PROBLEM TO WORK ON:
Pull out every line of the listing below that contains the string "height". Case counts.

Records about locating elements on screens
____
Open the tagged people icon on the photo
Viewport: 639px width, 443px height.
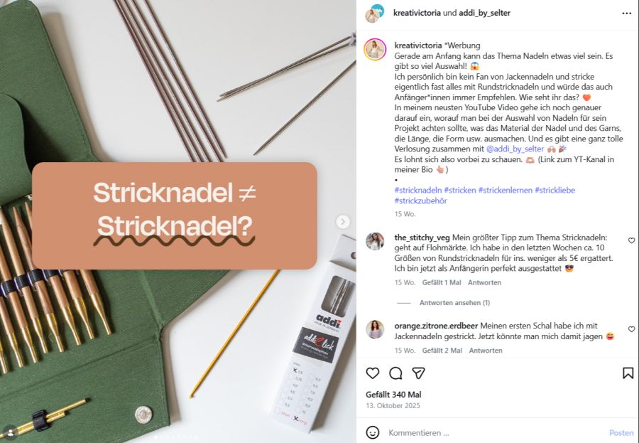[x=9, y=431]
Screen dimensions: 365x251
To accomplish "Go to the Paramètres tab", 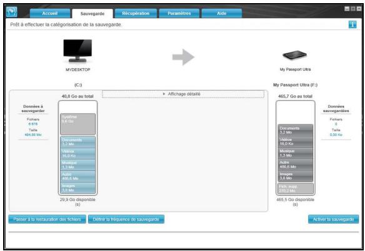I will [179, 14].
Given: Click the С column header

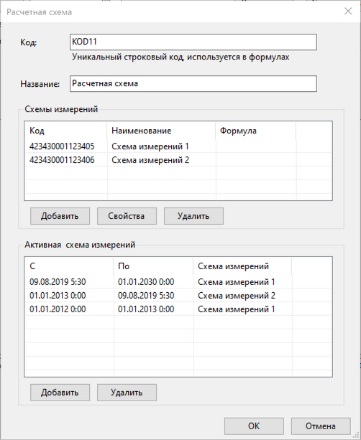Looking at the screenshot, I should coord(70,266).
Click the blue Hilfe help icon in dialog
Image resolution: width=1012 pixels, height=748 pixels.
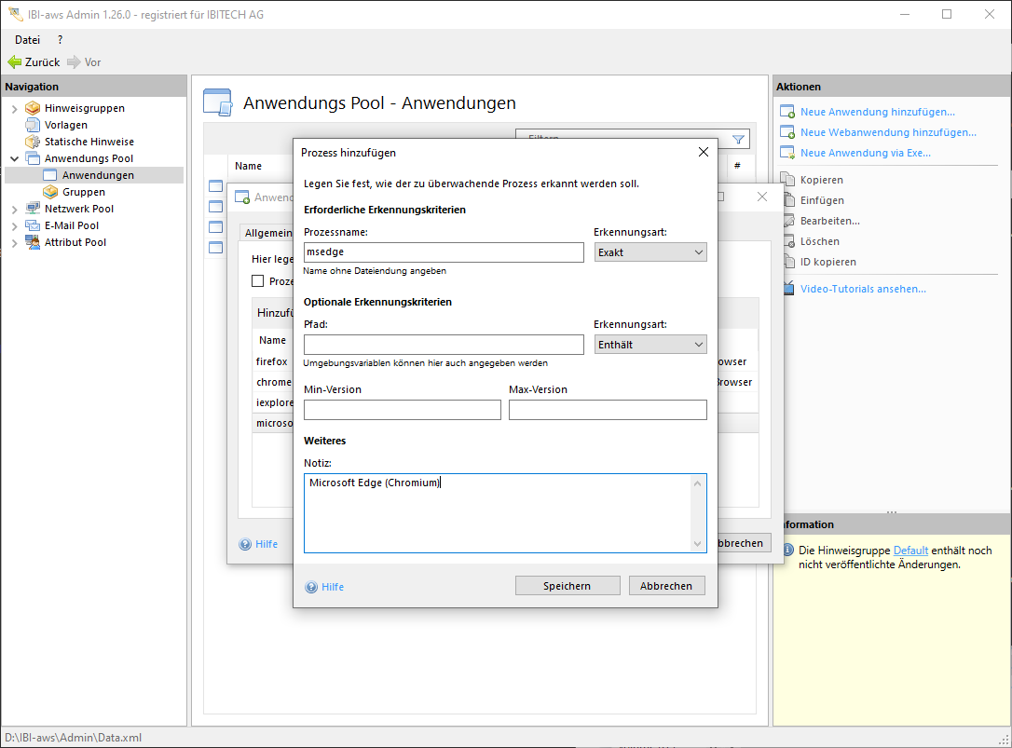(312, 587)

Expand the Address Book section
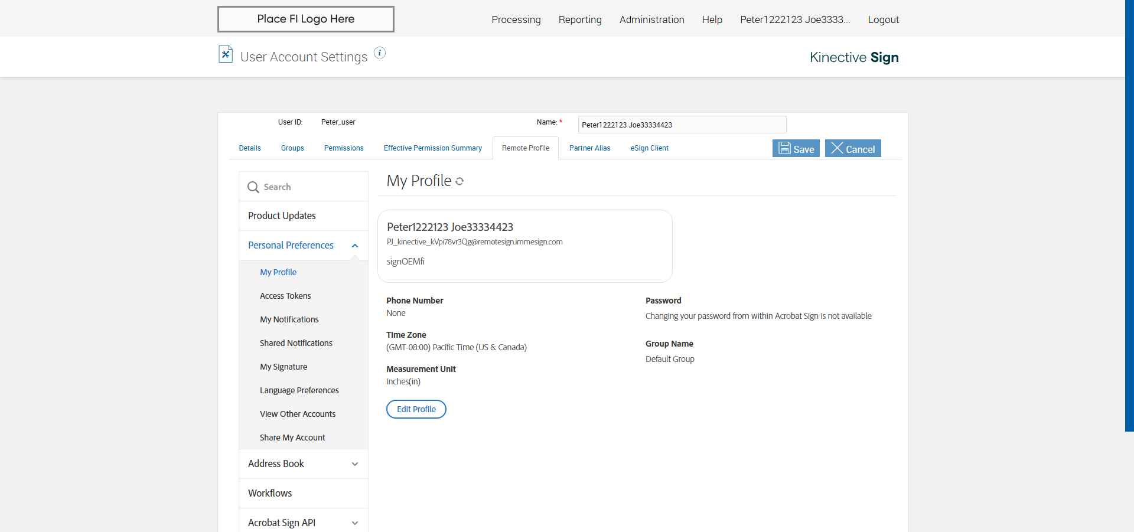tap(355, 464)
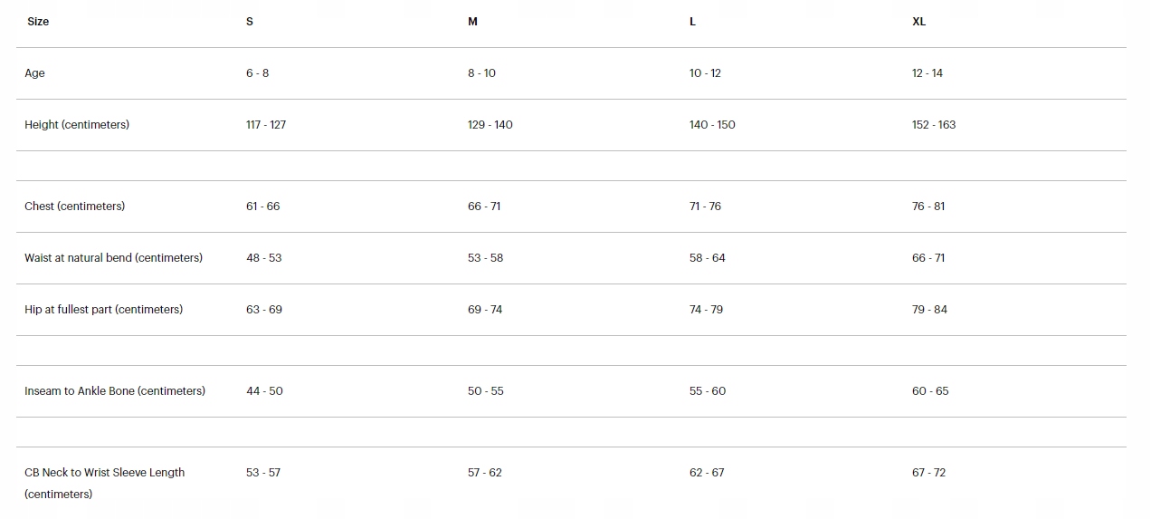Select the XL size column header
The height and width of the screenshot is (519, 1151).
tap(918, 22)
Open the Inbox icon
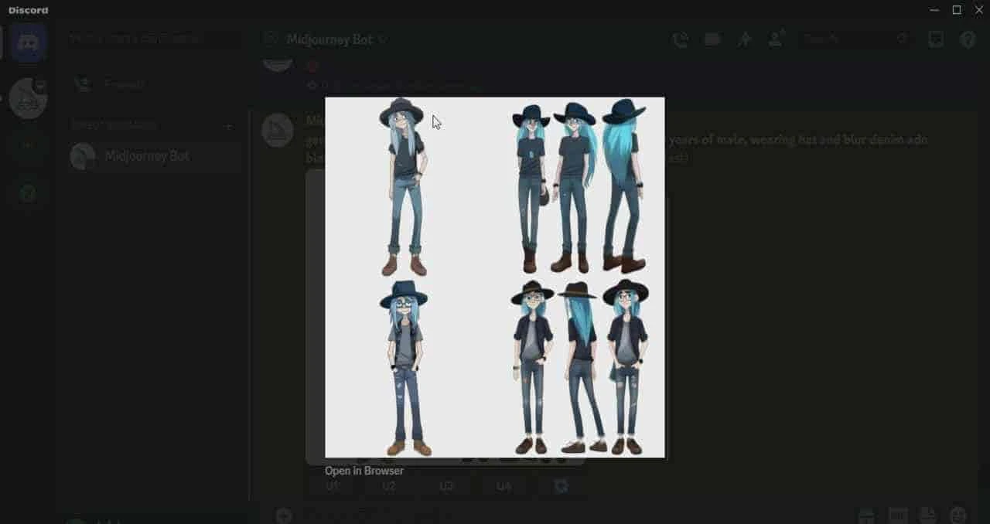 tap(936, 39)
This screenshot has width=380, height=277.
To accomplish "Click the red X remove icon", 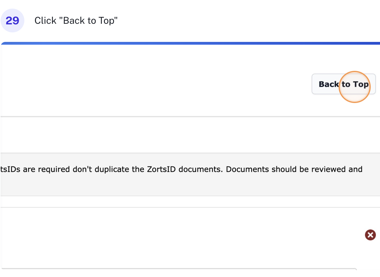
____
TASK SOLUTION:
Viewport: 639px width, 443px height.
Image resolution: width=1012 pixels, height=748 pixels.
The height and width of the screenshot is (519, 1151).
This screenshot has width=380, height=277.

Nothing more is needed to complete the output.